Synchronization is enhanced when the refractory period is less than the stimulus period. a, Temporal dispersion of observed spikes is plotted versus CF. Each point is a measurement from one fiber. The curved gold line is the precision of spike times that would be predicted for a completely unsynchronized response (flat period histogram) at each CF, according to the equation 1/(CF * $\sqrt{12}$). Open circles depict the temporal dispersion of all spikes in each cycle (red) or just the first spike in each cycle (black) for cells that fire multiple spikes per cycle. b, Difference in temporal dispersion between the observed spikes and the simulated excitatory events with refractoriness removed. Positive values correspond to an enhancement in precision by refractoriness. Solid black circles correspond to single-spiking cells for which the change in σ_S was not significant as determined by a bootstrap procedure (see Materials and Methods).
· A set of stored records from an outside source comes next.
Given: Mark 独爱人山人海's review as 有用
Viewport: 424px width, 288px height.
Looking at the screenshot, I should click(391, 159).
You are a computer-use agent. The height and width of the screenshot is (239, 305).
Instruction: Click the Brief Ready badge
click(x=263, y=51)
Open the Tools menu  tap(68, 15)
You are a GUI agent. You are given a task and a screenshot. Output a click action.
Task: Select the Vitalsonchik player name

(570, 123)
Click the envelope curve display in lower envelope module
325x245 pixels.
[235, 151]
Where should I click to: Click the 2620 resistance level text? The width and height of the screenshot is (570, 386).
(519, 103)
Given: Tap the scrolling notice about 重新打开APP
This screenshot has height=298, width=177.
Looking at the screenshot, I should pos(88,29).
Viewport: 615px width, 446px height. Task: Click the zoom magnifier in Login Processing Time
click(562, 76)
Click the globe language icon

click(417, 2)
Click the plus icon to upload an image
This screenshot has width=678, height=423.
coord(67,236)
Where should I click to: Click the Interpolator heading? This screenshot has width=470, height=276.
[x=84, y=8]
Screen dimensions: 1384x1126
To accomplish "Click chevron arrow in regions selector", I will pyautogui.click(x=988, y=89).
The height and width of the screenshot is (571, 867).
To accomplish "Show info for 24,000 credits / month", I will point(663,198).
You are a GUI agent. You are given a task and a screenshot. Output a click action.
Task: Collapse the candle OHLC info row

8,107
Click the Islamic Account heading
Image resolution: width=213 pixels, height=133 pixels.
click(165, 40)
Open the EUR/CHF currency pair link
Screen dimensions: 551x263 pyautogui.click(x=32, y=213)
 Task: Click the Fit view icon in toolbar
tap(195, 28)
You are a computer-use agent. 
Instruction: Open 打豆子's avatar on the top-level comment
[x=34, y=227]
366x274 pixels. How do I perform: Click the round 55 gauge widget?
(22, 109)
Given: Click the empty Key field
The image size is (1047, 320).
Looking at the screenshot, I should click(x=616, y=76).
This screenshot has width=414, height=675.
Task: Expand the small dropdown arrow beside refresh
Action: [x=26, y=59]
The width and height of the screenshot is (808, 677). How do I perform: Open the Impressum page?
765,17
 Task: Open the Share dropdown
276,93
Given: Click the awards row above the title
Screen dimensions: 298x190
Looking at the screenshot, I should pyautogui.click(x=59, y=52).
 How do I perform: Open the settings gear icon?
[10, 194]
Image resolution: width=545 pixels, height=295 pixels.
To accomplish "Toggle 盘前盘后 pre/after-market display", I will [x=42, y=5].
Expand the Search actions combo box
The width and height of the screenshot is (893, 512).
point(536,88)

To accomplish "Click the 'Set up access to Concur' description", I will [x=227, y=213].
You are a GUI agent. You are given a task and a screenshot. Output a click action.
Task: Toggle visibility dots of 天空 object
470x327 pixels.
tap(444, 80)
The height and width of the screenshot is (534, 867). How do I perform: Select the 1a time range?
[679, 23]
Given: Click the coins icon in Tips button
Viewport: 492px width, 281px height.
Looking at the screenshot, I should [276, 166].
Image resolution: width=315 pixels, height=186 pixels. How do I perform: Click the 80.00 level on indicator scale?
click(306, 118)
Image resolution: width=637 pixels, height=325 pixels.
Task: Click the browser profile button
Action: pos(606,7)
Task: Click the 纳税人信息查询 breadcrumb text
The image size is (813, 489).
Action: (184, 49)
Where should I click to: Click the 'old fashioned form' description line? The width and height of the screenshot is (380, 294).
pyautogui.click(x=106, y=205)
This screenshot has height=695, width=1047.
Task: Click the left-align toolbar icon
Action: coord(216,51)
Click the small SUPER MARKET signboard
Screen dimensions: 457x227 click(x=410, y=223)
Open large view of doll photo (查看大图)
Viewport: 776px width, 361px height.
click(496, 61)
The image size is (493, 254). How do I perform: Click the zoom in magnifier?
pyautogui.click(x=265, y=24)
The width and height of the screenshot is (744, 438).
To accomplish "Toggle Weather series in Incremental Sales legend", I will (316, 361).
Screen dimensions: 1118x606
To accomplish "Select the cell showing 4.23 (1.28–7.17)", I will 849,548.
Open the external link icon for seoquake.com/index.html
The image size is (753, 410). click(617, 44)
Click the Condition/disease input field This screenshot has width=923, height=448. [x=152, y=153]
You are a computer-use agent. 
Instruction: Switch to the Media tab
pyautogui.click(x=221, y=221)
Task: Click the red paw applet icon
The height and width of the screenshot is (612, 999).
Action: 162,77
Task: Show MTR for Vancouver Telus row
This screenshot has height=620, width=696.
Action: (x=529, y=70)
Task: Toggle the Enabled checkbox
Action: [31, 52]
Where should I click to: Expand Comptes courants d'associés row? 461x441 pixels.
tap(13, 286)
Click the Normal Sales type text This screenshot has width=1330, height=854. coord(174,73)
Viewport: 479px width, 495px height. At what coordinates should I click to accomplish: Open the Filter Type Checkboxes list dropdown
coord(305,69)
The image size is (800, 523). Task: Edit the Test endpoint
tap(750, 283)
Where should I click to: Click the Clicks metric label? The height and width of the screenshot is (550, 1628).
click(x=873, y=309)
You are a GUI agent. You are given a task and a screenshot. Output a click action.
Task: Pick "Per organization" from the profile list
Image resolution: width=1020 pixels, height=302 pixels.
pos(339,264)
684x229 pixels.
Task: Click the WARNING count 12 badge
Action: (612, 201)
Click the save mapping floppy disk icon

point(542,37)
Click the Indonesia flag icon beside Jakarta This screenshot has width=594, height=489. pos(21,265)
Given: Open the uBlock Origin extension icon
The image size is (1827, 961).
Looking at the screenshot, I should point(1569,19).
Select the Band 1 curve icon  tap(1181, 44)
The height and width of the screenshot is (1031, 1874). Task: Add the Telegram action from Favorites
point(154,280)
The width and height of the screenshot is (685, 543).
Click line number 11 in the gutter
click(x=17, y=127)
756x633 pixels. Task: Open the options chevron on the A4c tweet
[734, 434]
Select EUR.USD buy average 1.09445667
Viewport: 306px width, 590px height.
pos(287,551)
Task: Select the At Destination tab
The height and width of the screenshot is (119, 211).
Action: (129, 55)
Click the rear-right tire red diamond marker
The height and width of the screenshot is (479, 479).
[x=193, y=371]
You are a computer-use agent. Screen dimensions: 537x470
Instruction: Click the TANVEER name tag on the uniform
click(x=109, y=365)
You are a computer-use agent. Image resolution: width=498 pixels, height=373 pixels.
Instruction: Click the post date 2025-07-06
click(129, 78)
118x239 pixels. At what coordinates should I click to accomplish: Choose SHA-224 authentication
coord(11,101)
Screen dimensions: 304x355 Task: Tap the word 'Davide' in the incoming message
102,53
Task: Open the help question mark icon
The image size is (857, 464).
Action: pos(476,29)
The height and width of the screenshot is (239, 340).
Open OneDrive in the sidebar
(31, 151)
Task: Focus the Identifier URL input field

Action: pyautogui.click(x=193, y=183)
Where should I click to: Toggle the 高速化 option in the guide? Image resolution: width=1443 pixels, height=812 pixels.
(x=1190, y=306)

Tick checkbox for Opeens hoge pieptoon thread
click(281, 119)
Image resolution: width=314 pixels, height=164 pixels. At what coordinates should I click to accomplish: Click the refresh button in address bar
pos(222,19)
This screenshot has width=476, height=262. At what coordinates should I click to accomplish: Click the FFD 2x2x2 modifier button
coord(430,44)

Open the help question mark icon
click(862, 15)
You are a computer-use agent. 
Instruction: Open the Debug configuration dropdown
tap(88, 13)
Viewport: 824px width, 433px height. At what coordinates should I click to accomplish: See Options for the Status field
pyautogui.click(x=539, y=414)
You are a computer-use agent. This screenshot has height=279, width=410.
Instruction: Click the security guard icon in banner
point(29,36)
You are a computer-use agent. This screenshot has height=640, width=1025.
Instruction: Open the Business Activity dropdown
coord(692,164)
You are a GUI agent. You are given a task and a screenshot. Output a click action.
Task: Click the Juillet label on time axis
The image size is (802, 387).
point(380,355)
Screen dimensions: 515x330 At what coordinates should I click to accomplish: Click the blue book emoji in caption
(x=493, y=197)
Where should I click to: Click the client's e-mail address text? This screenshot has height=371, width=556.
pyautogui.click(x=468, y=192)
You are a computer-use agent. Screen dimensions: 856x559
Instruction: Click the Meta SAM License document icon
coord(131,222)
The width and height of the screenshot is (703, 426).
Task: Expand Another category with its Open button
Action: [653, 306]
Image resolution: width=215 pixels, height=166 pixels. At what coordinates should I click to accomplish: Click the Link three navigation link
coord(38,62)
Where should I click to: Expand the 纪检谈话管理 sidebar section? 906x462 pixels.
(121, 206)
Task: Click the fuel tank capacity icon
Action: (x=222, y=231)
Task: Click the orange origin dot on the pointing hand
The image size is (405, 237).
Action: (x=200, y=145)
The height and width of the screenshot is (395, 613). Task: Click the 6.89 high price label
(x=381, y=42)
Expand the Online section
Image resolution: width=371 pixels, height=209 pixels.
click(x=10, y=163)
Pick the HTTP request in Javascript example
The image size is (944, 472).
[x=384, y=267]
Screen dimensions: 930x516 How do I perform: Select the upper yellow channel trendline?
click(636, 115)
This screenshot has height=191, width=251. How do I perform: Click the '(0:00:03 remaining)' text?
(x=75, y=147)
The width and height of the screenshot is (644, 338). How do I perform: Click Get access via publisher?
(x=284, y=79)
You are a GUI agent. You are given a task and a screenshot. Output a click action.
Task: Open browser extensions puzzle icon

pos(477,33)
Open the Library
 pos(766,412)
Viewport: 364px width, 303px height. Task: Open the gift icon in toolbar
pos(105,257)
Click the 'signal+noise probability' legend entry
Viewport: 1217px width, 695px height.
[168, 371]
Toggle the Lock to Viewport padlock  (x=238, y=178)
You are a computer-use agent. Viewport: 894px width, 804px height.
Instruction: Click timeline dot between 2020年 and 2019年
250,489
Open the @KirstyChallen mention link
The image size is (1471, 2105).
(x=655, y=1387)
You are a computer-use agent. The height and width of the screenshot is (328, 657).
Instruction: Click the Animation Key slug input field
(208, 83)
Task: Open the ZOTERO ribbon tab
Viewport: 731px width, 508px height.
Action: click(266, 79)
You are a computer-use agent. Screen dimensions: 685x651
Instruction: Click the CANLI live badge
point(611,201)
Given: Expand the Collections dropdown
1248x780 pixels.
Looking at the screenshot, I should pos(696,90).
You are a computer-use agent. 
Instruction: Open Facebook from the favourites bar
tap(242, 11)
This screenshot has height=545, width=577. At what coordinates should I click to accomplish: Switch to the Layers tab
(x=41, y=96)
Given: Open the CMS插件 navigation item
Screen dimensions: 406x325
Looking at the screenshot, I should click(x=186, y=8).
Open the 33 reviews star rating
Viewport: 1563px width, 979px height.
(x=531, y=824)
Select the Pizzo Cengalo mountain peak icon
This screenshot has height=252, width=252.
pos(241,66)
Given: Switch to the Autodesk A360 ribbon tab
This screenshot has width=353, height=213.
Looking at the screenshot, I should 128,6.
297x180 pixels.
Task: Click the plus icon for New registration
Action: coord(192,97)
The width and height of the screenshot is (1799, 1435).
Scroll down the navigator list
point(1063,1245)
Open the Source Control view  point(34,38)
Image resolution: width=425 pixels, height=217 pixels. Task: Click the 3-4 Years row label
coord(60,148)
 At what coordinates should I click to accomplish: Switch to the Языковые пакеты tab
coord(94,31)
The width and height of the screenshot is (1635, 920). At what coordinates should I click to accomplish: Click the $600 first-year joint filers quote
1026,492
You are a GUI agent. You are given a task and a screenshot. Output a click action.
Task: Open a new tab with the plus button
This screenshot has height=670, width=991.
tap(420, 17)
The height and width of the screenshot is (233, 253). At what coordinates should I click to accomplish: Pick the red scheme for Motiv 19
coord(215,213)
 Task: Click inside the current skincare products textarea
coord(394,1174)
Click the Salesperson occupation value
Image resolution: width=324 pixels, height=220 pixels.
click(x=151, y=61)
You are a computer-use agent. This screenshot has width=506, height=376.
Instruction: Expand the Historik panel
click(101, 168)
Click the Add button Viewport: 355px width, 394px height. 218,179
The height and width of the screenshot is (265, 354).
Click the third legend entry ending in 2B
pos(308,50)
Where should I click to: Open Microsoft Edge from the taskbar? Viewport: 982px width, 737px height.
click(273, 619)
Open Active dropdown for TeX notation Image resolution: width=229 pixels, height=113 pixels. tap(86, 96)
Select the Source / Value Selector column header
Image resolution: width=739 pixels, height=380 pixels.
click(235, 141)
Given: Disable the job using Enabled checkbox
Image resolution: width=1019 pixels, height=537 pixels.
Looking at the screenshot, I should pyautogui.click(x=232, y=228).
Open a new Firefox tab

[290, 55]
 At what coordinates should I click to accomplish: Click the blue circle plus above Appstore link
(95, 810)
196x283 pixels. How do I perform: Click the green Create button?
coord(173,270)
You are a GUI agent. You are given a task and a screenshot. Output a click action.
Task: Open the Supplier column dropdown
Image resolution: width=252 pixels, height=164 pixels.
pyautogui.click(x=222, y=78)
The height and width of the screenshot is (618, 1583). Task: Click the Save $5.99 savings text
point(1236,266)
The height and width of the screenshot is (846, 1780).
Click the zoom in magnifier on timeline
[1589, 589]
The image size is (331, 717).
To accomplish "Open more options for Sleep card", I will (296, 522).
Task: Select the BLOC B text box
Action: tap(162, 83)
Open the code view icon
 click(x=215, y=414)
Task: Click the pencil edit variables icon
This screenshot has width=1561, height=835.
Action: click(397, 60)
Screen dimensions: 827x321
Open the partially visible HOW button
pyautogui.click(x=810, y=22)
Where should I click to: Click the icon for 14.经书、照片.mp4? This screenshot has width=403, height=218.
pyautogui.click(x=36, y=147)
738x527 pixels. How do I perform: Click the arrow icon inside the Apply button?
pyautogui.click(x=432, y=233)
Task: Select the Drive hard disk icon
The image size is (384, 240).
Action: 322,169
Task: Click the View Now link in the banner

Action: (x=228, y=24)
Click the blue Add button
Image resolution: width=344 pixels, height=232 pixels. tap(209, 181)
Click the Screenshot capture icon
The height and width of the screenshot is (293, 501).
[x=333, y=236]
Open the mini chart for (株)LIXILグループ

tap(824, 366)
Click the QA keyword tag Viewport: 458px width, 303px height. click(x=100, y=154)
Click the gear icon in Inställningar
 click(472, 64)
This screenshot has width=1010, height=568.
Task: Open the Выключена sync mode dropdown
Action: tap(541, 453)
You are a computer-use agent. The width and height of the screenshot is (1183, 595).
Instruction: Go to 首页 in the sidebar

The gray circles are single spikers that showed a significant enhancement in precision. c, Change in precision plotted as a function of μ/T.

Figure 8.

Enhancements of entrainment and synchronization by refractoriness are correlated. The change in synchronization due to refractoriness is plotted against the respective change in entrainment. Enhancement in synchronization only occurred when there was a large enhancement in entrainment. Open circles represent the first spike per cycle for multiple spikers.